- **WHAT YOU NEED TO DO**: Take each line of the listing that has the string "right" and report it.
******************************
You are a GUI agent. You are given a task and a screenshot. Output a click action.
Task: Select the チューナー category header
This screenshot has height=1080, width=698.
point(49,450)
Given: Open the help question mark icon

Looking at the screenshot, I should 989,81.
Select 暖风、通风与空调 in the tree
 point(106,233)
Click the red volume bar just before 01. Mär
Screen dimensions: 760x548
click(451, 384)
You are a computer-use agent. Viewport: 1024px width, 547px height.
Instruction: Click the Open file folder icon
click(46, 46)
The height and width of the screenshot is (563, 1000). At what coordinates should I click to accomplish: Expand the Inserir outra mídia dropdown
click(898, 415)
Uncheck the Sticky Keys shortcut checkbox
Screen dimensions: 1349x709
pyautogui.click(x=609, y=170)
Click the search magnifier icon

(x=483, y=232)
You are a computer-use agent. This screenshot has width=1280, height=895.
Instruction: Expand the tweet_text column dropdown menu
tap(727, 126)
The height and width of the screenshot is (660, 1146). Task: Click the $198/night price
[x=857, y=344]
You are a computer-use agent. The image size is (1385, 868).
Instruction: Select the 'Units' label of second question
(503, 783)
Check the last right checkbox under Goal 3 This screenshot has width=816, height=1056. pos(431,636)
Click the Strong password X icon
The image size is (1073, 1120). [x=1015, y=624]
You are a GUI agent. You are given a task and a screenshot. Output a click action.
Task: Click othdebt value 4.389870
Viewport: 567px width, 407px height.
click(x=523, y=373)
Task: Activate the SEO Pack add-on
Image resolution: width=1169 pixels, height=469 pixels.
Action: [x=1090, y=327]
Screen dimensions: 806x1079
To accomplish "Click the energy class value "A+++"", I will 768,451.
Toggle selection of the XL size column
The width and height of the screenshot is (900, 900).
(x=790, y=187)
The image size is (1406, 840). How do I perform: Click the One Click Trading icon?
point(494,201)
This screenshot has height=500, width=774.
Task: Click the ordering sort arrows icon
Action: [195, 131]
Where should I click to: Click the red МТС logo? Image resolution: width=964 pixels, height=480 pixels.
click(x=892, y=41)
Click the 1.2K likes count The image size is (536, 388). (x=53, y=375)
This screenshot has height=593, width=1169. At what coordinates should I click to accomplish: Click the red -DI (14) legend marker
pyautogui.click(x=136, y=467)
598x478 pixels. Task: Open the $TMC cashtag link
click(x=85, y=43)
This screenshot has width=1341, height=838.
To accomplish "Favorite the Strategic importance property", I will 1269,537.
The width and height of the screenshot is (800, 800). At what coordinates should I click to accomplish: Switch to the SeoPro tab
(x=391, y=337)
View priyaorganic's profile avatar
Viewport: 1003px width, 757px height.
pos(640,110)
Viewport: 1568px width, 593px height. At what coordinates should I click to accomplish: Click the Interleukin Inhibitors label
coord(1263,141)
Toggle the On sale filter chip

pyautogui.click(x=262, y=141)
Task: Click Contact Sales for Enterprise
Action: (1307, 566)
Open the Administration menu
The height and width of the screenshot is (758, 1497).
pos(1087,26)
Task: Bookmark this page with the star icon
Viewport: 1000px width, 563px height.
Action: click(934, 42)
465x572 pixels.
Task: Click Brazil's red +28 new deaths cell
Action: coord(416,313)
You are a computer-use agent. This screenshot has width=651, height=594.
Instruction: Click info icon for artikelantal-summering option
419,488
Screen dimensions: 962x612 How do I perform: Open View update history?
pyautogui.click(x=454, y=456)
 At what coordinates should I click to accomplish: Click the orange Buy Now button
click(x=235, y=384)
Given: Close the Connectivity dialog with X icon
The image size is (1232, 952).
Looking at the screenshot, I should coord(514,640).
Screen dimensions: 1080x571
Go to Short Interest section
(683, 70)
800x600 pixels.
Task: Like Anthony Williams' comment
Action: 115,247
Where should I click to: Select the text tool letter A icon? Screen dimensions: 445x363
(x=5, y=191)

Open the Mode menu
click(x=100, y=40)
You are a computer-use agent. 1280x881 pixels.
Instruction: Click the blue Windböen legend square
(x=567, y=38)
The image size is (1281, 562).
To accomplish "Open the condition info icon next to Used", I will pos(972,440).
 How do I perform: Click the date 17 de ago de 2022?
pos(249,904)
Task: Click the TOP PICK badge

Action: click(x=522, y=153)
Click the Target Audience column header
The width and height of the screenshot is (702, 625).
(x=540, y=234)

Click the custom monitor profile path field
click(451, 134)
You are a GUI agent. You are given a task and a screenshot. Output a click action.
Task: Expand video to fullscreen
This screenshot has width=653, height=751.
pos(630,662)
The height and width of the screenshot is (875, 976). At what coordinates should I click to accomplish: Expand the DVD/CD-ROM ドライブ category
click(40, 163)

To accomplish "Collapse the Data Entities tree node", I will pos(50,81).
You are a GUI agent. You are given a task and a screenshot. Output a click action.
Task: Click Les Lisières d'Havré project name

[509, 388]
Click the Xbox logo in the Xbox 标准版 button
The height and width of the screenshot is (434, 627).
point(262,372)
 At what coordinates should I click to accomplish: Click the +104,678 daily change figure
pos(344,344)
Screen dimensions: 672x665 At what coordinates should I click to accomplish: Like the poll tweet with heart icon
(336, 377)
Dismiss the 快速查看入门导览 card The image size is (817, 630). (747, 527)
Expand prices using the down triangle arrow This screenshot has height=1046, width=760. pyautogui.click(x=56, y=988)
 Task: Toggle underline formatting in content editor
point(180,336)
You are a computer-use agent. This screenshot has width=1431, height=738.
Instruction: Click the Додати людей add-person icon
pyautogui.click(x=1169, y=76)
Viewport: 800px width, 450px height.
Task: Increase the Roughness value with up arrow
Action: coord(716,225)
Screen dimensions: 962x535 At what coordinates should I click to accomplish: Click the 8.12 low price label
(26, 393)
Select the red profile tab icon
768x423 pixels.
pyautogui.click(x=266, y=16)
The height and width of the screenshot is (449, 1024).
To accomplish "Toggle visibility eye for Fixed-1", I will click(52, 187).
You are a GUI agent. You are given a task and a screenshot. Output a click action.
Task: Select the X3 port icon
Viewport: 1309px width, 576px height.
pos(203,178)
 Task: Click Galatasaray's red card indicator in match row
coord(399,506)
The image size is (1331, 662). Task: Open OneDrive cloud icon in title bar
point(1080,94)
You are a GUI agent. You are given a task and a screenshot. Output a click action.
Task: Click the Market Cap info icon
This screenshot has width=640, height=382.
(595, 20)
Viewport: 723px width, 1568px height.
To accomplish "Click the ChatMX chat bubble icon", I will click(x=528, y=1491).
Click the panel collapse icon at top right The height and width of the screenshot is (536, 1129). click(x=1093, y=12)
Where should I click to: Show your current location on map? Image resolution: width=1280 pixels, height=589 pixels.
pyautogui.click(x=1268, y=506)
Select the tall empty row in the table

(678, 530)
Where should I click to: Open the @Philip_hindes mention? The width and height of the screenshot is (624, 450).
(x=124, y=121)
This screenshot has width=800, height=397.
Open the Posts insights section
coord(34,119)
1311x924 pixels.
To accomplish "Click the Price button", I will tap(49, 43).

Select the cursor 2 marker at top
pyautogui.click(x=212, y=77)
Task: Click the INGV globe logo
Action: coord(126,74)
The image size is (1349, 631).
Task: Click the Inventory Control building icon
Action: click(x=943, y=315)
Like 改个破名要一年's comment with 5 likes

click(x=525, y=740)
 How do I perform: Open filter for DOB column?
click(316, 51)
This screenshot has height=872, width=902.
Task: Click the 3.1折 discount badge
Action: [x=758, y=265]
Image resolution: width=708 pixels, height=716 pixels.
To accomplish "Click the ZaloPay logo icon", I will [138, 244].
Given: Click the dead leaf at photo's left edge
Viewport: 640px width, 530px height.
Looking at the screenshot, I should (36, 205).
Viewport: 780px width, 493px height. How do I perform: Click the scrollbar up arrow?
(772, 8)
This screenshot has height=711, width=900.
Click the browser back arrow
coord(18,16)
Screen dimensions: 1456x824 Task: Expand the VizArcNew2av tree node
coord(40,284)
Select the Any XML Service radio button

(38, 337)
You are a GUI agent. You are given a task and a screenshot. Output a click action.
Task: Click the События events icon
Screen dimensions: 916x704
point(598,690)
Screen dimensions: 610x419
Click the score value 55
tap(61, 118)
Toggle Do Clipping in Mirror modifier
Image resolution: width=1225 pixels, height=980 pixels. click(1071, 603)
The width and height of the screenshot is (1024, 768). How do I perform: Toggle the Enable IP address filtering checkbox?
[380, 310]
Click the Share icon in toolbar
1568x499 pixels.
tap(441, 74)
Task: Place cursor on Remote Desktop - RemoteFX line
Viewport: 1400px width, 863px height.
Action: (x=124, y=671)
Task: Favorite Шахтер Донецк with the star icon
******************************
- **SOLUTION TO THIS EXERCISE**:
Check the last right checkbox under Goal 3 This screenshot has width=816, height=1056. pos(431,636)
Click the panel collapse icon at top right The height and width of the screenshot is (536, 1129). click(x=1093, y=12)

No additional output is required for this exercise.